In a study at the National Cancer Institute called the Polyp Prevention Trial (PPT), published in the Journal of Nutrition, participants were put on a high-fiber diet with an abundance of fruits and vegetables. Researchers focused on the recurrence of colorectal adenomas (polyps).

After adjusting for variables, it was found that the one food that made the most difference in whether or not participants had a recurrence of adenomas was the amount of beans they consumed. Many researchers believe this is because beans were the highest source of dietary fiber for most of the study participants.

But, fiber doesn’t just reduce the risk of colorectal cancer. It also reduces the risk of other forms of cancer as well, including cancers of the breast, prostate, mouth, and throat.

Every 10 grams of fiber you eat is associated with a 10 percent reduced risk of colorectal cancer and a 5 percent fall in breast cancer risk, according to a study published in the Annals of Oncology.

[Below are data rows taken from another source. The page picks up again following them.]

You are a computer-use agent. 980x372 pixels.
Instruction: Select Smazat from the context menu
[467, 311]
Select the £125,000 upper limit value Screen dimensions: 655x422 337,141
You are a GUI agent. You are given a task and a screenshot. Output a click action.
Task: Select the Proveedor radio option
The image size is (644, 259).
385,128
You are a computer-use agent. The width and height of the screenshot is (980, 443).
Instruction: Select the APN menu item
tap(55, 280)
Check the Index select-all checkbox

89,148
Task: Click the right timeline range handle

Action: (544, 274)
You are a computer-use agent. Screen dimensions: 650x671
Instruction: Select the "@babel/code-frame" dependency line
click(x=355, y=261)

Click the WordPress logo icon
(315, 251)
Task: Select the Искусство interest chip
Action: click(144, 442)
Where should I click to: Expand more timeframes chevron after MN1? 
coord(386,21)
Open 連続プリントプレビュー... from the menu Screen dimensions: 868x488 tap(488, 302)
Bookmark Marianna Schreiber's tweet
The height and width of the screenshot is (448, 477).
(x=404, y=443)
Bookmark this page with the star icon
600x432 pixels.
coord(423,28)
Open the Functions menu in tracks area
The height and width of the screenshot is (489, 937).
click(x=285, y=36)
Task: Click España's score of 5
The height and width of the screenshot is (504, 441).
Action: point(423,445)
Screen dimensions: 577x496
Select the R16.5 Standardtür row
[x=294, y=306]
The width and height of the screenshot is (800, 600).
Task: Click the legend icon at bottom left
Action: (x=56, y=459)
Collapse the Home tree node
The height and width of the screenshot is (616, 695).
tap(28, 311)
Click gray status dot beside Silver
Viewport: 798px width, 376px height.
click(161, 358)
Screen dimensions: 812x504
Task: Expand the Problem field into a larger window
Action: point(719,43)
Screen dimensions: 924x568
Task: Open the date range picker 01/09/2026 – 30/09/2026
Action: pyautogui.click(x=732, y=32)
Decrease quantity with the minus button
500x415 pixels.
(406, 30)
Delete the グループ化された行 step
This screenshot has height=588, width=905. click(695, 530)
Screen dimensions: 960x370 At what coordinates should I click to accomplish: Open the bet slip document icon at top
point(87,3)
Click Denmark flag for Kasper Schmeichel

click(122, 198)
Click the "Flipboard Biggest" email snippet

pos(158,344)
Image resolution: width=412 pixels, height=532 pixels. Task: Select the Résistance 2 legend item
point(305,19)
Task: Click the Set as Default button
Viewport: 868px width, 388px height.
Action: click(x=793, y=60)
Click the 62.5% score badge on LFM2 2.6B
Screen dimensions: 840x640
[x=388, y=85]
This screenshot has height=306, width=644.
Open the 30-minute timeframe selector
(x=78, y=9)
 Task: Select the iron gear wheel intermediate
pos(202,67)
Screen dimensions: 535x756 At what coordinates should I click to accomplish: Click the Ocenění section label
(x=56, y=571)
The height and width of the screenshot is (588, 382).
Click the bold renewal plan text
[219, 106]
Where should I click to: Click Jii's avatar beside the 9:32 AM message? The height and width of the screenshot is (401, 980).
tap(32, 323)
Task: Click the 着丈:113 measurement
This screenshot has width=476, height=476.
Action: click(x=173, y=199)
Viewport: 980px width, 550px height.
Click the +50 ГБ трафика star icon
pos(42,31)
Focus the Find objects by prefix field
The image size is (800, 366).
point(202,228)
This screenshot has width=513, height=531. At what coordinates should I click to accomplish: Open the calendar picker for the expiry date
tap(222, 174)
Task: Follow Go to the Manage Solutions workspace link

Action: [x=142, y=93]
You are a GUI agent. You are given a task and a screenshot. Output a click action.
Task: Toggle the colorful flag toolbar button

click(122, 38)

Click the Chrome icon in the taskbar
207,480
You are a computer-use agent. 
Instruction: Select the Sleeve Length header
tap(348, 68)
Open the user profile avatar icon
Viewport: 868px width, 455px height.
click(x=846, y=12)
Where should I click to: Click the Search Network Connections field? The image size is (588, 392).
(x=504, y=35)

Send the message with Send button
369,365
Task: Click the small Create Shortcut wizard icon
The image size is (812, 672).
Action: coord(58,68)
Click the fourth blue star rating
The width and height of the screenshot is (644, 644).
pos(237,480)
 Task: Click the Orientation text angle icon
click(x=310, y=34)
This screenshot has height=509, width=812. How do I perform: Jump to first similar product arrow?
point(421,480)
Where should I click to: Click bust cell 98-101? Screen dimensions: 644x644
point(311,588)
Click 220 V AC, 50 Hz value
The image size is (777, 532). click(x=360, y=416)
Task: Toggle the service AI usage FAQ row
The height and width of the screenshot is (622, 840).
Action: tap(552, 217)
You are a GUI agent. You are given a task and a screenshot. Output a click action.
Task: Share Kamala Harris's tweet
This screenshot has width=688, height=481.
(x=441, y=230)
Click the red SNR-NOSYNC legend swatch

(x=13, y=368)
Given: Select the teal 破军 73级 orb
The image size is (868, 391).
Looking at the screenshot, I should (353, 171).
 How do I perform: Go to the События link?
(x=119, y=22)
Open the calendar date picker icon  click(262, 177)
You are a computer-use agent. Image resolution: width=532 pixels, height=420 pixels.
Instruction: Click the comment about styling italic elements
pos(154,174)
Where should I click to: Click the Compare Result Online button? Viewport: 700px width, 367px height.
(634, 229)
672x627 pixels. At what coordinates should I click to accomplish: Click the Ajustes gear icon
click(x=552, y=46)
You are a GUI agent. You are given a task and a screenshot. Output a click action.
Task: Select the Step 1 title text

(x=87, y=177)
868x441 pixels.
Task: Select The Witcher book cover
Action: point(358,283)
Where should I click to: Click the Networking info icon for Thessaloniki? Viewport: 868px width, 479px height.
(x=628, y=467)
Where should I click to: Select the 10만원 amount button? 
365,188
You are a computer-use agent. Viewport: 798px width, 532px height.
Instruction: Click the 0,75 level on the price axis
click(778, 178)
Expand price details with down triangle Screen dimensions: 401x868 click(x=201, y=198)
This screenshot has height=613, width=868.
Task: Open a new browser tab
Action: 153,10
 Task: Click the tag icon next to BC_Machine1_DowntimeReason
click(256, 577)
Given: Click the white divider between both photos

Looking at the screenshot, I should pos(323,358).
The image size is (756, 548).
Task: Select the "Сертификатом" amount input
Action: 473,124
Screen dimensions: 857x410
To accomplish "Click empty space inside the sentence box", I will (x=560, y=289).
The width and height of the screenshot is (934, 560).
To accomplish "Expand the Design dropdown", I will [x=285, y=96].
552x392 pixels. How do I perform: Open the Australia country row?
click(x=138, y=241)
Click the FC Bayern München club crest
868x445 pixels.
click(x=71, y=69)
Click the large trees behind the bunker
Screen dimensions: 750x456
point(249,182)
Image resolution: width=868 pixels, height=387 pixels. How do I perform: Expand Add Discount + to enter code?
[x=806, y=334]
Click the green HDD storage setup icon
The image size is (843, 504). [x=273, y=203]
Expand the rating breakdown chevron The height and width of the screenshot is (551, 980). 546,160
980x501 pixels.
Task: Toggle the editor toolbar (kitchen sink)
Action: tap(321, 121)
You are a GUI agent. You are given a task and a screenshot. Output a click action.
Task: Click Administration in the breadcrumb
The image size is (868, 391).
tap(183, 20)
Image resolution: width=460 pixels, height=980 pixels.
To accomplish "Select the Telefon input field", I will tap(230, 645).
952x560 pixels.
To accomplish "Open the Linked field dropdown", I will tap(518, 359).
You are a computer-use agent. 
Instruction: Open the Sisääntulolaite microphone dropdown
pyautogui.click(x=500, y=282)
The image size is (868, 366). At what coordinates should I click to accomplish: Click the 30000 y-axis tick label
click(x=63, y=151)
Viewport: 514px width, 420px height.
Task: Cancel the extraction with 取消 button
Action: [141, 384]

Another study published in Pediatrics showed how women who consumed 28 grams per day of fiber had a 24 percent lower risk of developing breast cancer before menopause, compared with women who ate 14 grams per day.

The women who consumed the higher amount of dietary fiber also reduced their lifetime risk of developing breast cancer by 16 percent.

Fiber Is Good for Heart Health

Many cardiologists recommend eating oatmeal for breakfast. Their #1 reason? Oatmeal is full of soluble fiber.

Researchers don’t yet fully understand the mechanisms behind fiber’s LDL (“bad”) cholesterol-lowering power, but according to a study published in the American Journal of Clinical Nutrition, the soluble fiber from oats can decrease LDL cholesterol without affecting HDL (“good”) cholesterol.

In a review and meta-analysis of 22 different publications in the BMJ, greater dietary fiber was found to be associated with a lower risk of both cardiovascular disease and coronary artery disease.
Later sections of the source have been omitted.